Clément et Antonin étaient amis et frères dans la vie, dans un groupe militant, l’Action antifasciste Paris-Banlieue, l’AFA, en pointe dans les contestations radicales. Clément et Antonin étaient des « antifas », comme on appelle la pointe avancée des jeunesses du refus. Leurs destins s’entremêlent jusqu’au vertige. Clément dans le coma fut veillé par Antonin. Clément vivant aurait pu devenir Antonin. Antonin par malchance aurait pu être Clément. Leurs parents auraient échangé leur malheur. Ils ne s’en seraient pas moins retrouvés ; des intellectuels sans méfiance ayant appris d’autres colères, par les destins de leurs enfants.

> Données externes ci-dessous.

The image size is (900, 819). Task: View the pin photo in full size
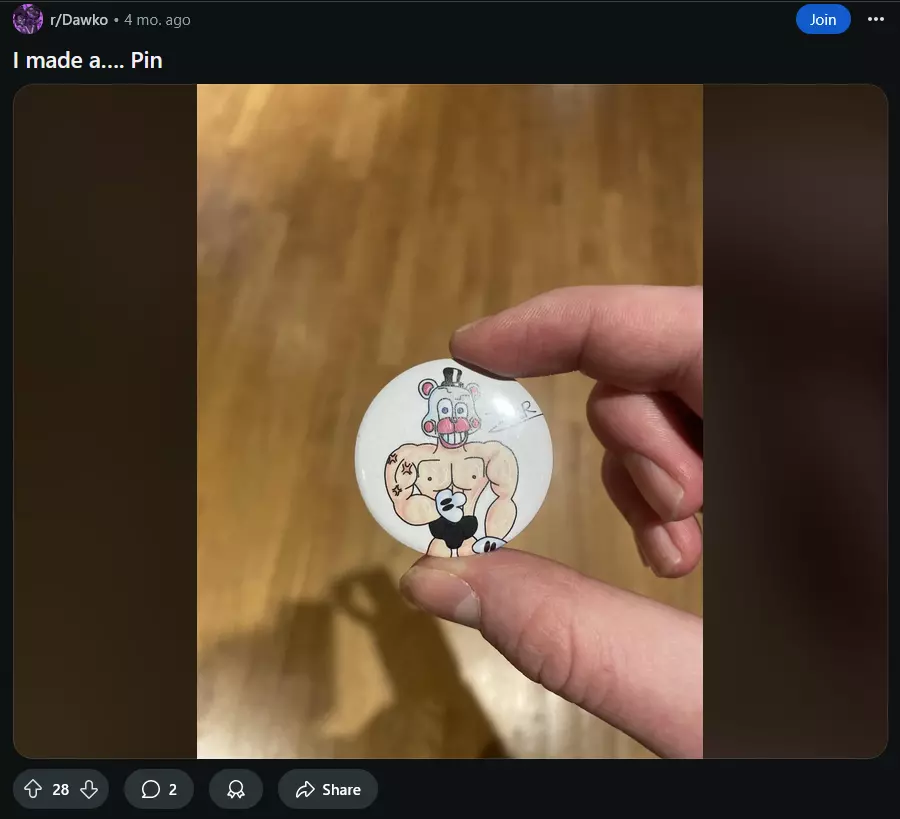449,421
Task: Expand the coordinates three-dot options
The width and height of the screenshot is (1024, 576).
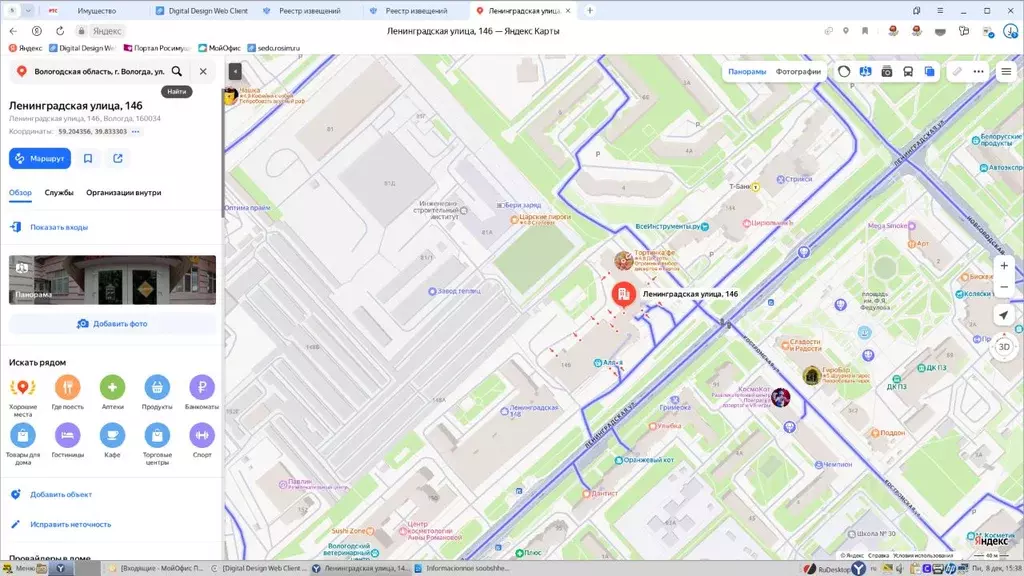Action: click(136, 131)
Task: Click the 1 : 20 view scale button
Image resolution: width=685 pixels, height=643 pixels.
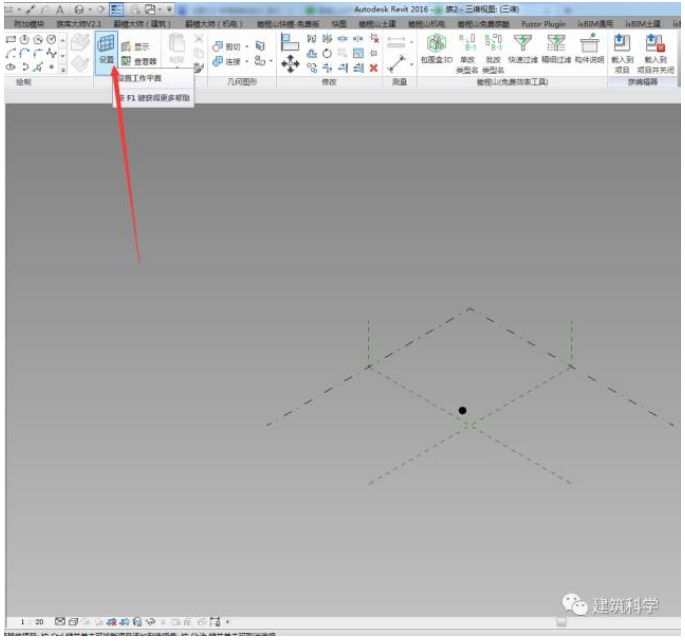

Le 6 juin 2003, Agnès et Paul-Henri Méric arrivent à Paris, éprouvant la catastrophe. On les a appelé la veille pour leur dire que Clément est en état de mort cérébrale, qu’il y a eu une bagarre l’après-midi, et qu’il n’en reviendra pas. Ils ont parlé à un médecin et à des jeunes gens effondrés : les amis de Clément,qui se demandent ce que penseront d’eux ces parents frappés. Manuel Valls, alors ministre de l’Intérieur, a appelé les Méric; il leur propose de passer place Beauvau. Ils déclinent. Ils veulent aller aux hommages qui seront rendus à leur fils, là où il est tombé, derrière la Gare Saint Lazare, puis place Saint-Michel. Ils étreignent les militants qui les attendent, et embrassent l’amoureuse de Clément. Le premier geste détermine la suite. Ils sont de leur fils et ils sont à lui, et à ceux qui avaient peuplé sa vie. Les antifas vont leur raconter à quel point Clément a été heureux, ces quelques mois où ils l’ont connu.

Clément Méric

Leo Ks/Collectif Oeil

La famille Méric a quitté Brest à la fin de l’été 2012. Les parents, enseignants de droit à l’université, prennent leur retraite dans le Gers. Clément s’installe à Paris, étudiant à Science po, et reprend le cours de ses vies engagées. « Je vais bien, je milite », dit-il à ses parents. Il habite sous la butte Montmartre, faute d’avoir trouvé un studio près du Père-Lachaise, pour être au plus près du mur des Fédérés, lieu ultime du martyre des communards de 1871. Il travaille dans un fast-food. Il veut tendrement leur rembourser le prix de son éducation. « Tu estimes à combien les biberons », plaisante Agnès. Il a 18 ans. Clément était, à Brest, d’un bar autogéré et anticapitaliste, le Triskel. Préparant le bac, il mixait pour les anars et les SDF de la place Guérin. Paul-Henri faisait mine d’en prendre ombrage; son fils lui avait offert le luxe de cette inquiétude banale. Il le savait heureux. Du Triskel de Brest, Clément est passé à un autre bar, le Saint Sauveur à Ménilmontant, QG des jeunes radicaux. Il a vite été coopté à l’AFA. Il discute et argumente, ses copains s’en souviendront. Il est amoureux. Il viendra voir ses parents avec elle cet été. Ils le savent heureux.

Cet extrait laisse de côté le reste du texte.